# For preparing fine-tuning data for MLM (Masked Language Modelling)

In [1]:
import os
import json
import re
import string
import random
import time
import datetime
import numpy as np
import pandas as pd
from argparse import Namespace

# from transformers import BertTokenizer

import torch
import random
import nltk
nltk.download('punkt')
from nltk.tokenize import word_tokenize

[nltk_data] Downloading package punkt to /home/jz75/nltk_data...
[nltk_data]   Package punkt is already up-to-date!

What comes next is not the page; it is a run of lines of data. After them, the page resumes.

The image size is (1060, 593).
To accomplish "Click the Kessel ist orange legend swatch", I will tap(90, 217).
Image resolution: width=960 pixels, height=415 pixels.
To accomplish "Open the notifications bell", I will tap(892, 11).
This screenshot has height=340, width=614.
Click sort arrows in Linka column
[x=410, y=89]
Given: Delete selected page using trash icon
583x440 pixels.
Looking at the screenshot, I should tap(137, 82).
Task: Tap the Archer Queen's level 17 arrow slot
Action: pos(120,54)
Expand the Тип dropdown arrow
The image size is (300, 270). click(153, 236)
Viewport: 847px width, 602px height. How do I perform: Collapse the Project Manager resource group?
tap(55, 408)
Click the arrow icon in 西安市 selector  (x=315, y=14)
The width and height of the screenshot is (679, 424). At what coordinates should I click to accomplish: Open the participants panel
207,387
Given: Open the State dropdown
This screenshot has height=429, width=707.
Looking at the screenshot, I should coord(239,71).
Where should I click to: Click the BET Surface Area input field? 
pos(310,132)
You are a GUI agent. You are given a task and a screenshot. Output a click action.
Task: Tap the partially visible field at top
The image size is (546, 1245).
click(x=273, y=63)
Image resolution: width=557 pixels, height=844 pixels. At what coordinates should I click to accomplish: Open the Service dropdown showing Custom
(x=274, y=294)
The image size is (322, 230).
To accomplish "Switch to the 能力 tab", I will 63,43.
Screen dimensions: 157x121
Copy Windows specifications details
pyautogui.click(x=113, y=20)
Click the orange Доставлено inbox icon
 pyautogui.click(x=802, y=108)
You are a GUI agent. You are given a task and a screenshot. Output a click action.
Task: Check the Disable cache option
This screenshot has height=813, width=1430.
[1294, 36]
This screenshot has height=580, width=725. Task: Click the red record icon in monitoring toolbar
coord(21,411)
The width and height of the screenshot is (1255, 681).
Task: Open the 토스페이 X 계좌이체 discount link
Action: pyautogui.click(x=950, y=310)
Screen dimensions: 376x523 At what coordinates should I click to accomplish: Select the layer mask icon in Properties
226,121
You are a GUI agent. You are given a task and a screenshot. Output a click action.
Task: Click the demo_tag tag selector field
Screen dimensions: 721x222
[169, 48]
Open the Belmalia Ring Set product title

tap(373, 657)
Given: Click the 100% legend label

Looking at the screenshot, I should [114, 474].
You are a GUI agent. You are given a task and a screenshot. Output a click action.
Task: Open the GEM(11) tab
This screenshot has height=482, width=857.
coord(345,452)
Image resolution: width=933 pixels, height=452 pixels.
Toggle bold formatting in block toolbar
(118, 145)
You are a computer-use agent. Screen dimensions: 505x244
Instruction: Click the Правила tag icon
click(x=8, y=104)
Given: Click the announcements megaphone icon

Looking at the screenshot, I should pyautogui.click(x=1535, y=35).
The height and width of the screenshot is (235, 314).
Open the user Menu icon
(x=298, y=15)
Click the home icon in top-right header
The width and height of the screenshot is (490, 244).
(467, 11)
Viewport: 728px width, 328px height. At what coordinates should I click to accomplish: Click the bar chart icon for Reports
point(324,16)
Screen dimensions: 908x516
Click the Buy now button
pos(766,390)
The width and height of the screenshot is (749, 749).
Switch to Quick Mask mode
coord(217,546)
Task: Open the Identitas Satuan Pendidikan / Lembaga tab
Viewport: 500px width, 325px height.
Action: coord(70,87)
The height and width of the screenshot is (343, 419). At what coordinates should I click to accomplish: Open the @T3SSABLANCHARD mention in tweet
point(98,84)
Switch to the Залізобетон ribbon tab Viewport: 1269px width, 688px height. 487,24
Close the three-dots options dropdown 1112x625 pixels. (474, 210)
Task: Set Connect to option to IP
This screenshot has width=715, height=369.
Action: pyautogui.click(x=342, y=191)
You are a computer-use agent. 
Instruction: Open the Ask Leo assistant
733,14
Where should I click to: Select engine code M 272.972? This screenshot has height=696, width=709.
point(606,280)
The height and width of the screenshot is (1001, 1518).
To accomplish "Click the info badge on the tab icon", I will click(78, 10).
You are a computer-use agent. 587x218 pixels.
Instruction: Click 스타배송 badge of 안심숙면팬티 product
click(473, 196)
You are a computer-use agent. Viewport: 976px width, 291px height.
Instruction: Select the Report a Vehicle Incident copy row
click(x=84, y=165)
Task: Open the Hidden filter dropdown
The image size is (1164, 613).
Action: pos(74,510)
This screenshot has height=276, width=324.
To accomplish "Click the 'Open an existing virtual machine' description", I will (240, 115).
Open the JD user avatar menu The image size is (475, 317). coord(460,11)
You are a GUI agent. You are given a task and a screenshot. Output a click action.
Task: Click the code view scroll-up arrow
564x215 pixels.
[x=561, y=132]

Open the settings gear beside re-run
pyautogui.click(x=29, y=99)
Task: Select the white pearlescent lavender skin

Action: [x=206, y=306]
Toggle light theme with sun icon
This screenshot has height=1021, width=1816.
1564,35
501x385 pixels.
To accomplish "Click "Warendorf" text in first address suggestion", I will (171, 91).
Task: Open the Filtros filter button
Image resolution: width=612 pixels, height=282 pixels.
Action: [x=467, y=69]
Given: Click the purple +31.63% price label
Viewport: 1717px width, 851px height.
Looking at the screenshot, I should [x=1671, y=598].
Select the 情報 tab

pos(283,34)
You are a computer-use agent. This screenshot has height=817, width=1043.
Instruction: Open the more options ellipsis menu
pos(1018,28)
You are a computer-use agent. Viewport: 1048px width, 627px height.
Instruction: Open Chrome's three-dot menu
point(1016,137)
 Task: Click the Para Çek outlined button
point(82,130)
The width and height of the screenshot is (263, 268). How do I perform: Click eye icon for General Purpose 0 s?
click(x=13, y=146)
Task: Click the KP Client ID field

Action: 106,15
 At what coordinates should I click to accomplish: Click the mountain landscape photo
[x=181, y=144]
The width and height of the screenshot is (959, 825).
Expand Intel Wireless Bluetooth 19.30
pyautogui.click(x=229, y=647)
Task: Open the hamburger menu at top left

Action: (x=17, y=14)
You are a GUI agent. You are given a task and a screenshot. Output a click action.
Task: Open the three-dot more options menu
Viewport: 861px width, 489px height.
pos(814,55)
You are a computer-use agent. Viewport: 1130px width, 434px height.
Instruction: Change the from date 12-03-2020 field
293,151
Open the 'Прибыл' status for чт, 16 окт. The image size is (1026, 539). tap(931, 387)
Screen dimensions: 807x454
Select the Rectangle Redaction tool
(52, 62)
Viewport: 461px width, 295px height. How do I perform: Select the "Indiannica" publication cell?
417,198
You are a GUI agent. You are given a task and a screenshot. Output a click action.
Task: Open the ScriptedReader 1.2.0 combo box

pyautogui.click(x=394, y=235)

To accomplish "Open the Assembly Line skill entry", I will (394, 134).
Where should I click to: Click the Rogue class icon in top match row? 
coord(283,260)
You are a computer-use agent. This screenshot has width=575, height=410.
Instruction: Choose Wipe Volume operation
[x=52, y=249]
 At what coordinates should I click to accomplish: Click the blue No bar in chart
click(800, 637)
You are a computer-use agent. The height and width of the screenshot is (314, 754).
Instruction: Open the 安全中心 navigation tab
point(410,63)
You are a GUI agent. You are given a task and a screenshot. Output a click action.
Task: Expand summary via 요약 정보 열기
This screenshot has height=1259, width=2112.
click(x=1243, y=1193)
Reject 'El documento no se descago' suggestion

Prepare configurations for data preparation

In [18]:
args = Namespace(
    raw_data_filename = 'aus_sum_cases_train.json',
    raw_data_path = "./raw_data/",
    processed_data_path = "./processed_data/",
    max_segment_length = 512,
    max_samples = 3000,
    mode = 'a', # a : append, w : write,
)

## Ingest Raw Data

Format :
{\
    &nbsp;&nbsp; query\
    &nbsp;&nbsp; text \
    &nbsp;&nbsp; topic_label\
    &nbsp;&nbsp; secondary_query\
    &nbsp;&nbsp; label\
}

### Using NLTK for tokenization

In [5]:
def extract_sentences_json(all_sentences):

    with open(args.raw_data_path + args.raw_data_filename, 'r') as json_file:
        json_data = json.load(json_file)
    counter = 0

    for item in json_data:
        counter += 1
        if len(all_sentences) > args.max_samples : break

        sentences = nltk.sent_tokenize(item['text']) + nltk.sent_tokenize(item['query'])

        i = 0
        while i < len(sentences):
            sentence = sentences[i]
    #         i = i + 5 # every 5 sentences for more uniform coverage of documents in data
            i += 1

            # if sentence/sample larger than 512 characters
            if len(sentence) > 512 or len(sentence.split(' ')) <= 10: continue
            # if we've reached maximum number of samples needed
            if len(all_sentences) >= args.max_samples: break

            all_sentences.append(sentence)

    print(counter)
    print(len(all_sentences))

In [6]:
def extract_sentences_casehold(all_sentences):
    casehold_df = pd.read_csv(args.processed_data_path + args.raw_data_filename)
    counter = 0

    for index,row in casehold_df.iterrows():
        counter+=1
        if len(all_sentences) >= args.max_samples: break

        sentences = nltk.sent_tokenize(row['context'])

        i = 0
        while i < len(sentences):
            sentence = sentences[i]

            i+=1

            # if sentence/sample larger than 512 characters
            if len(sentence) > 512 or len(sentence.split(' ')) <= 10: continue
            # if we've reached maximum number of samples needed
            if len(all_sentences) >= args.max_samples: break

            all_sentences.append(sentence)
    print(counter)
    print(len(all_sentences))

In [19]:

all_sentences = []

# extract sentences from data
if args.raw_data_filename.split('.').pop() == 'json':
    print('1')
    extract_sentences_json(all_sentences)
else:
    print('2')
    extract_sentences_casehold(all_sentences)



print(all_sentences[0:3])

1
18949
3000
["This Act may be cited as the ``Border Hospital Survival and Illegal \nImmigrant Care Act''.", 'The Congress finds as follows:\n            (1) Immigration is a Federal responsibility.', '(2) The Immigration and Naturalization Service does not \n        take into custody all aliens who are unlawfully present in the \n        United States.']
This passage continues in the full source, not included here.